Had lunch and a mini meet with a couple of friends from the local Head-Fi group and got to try two new-to-me and relatively new-to-the-market pieces of gear, the MrSpeakers Aeon closed back portable headphone and the Metrum Amethyst, an all-in-one DAC and headphone amplifier.
I was fortunate in that both the friends I met this time had pairs of this headphone, so I got to sample two different pairs. Overall, the sound of the headphones seemed fairly consistent, though it seemed one pair, the newer pair, had a bit more bass than the older one. One was an earlier pre-order pair and had already been burned in beyond the recommended 150 hour mark, the other was relatively new and had not seen as much listening time. Both had the foam inserts that were missing from earlier pre-order pairs, the owner of the older pair received his later on from MrSpeakers in the mail and the owner of the newer pair received them in the box with his.
From a tonality perspective this is probably the most even and coherent sounding of any of the company’s newer headphones. Despite that, I had a few notable issues with it. The lower midrange is a bit recessed and middle midrange is a bit forward, making the mids sound lean and vocals a bit forward. The presence region is also recessed, causing horns and brass in particular sound too far back and made the overall sense of bite from instruments seem muted in the mix. The mid treble peak is enhanced by this presence region recession and can occasionally get piercing, though it’s normally fine. The tonality overall is pleasant, the bass boost is definitely noticeable and bit too much for me, but isn’t so elevated as to obscure the mids and treble.

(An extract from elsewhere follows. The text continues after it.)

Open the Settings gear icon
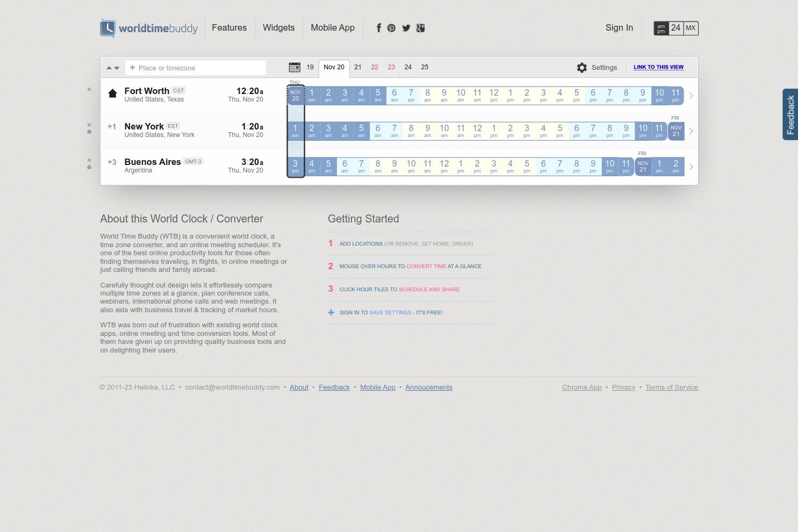This screenshot has width=798, height=532. coord(582,68)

The bass and the mids on this headphone sound very soft, hazy and artificially thick sounding. Bass seems to extend, but on the very low end it lacks authoritative impact that adds to the sense of a lack of foundation and body to the sound. The bass in general is also not very precise here, it seems to run together and lack definitive impact, coming off slow and woolly sounding, with big thudding bass instead of more precise and fast strikes and didn’t convey details like the decay of drums realistically. The midrange sounded hazy and imprecise, the balance kept it from sounding too thick, but there was still a sense that the mids were somehow a bit muffled. The treble was fairly smooth and had a good, sharp sense of impact, but sounded a bit hashy and imprecise.

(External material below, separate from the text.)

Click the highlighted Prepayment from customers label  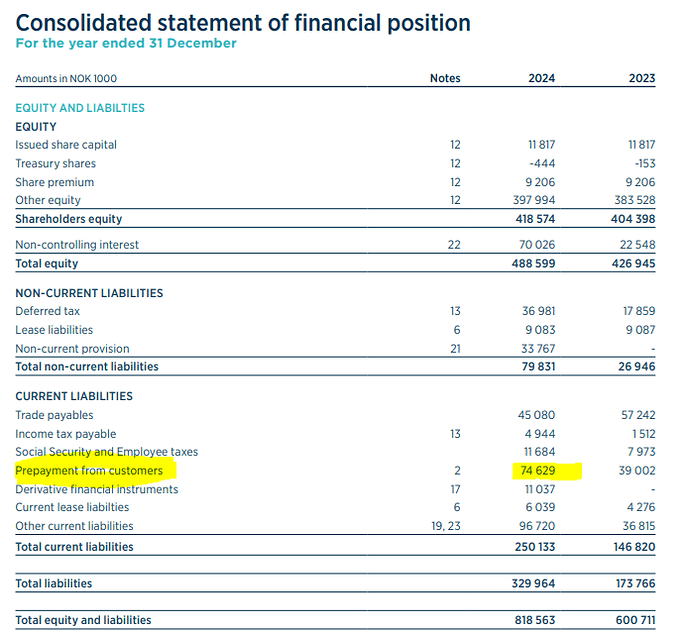pos(89,470)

Staging on the headphone seemed somewhat wide and shallow. I also found it difficult to place instruments on the stage unless they were clearly coming only from one of the channels. I had high hopes for this headphone, especially based on the initial measurements but came away a bit disappointed. I think this price range is barren of options and options for decent closed back headphones are generally few and far between. The headphone also definitely feels and wears like a premium headphone, with MrSpeakers always impressive build quality and ergonomics. Both of those factors may weigh heavily in its value proposition for some, but I felt the acoustic performance simply wasn’t there even if it did improve on both the Ether C headphones at least from a tonal perspective.

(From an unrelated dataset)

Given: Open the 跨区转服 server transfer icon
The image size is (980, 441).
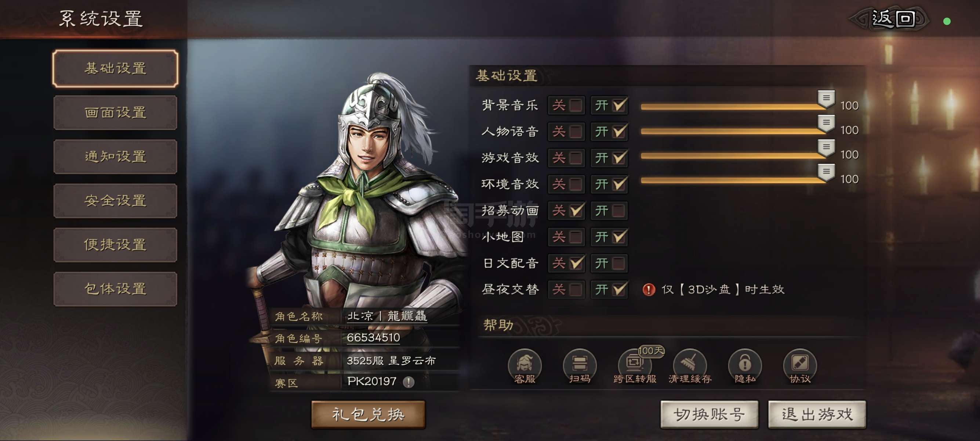Looking at the screenshot, I should [x=635, y=365].
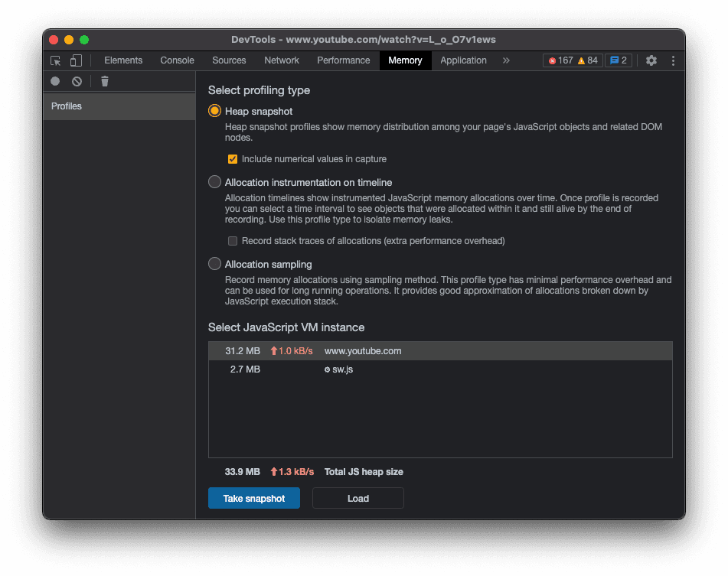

I have a little experience with the Metrum Musette which this new combination DAC and headphone amplifier seems to be aiming to replace in Metrum’s lineup. I felt the Musette had a much warmer, softer and bloomier sound to it that didn’t really fit my preferences. The Amethyst seems to take that really thick and meaty sound typical of Metrum’s NOS DACs and really refines it into a much more precise, sharper, and quicker kind of sound that I tend to prefer. It still retains some of its warmth and weight but with much cleaner imaging and dynamics than the Musette. Using the headphone output, the unit was able to drive my HD800’s well enough, I was about about 2 o’clock on the dial in low gain to drive those, closer to 11 o’clock in high gain. I felt the sound of the amp and DAC was an excellent pairing with the HD800, complementing its tone and not feeling like it was holding back its speed and clarity. Imaging seemed quite good, making placement relatively simple to discern and the stage was fairly large sounding on it with the HD800, without feeling as diffuse as it can sometimes seem. This combination unit was certainly a pleasant surprise and a highlight of the meet for me.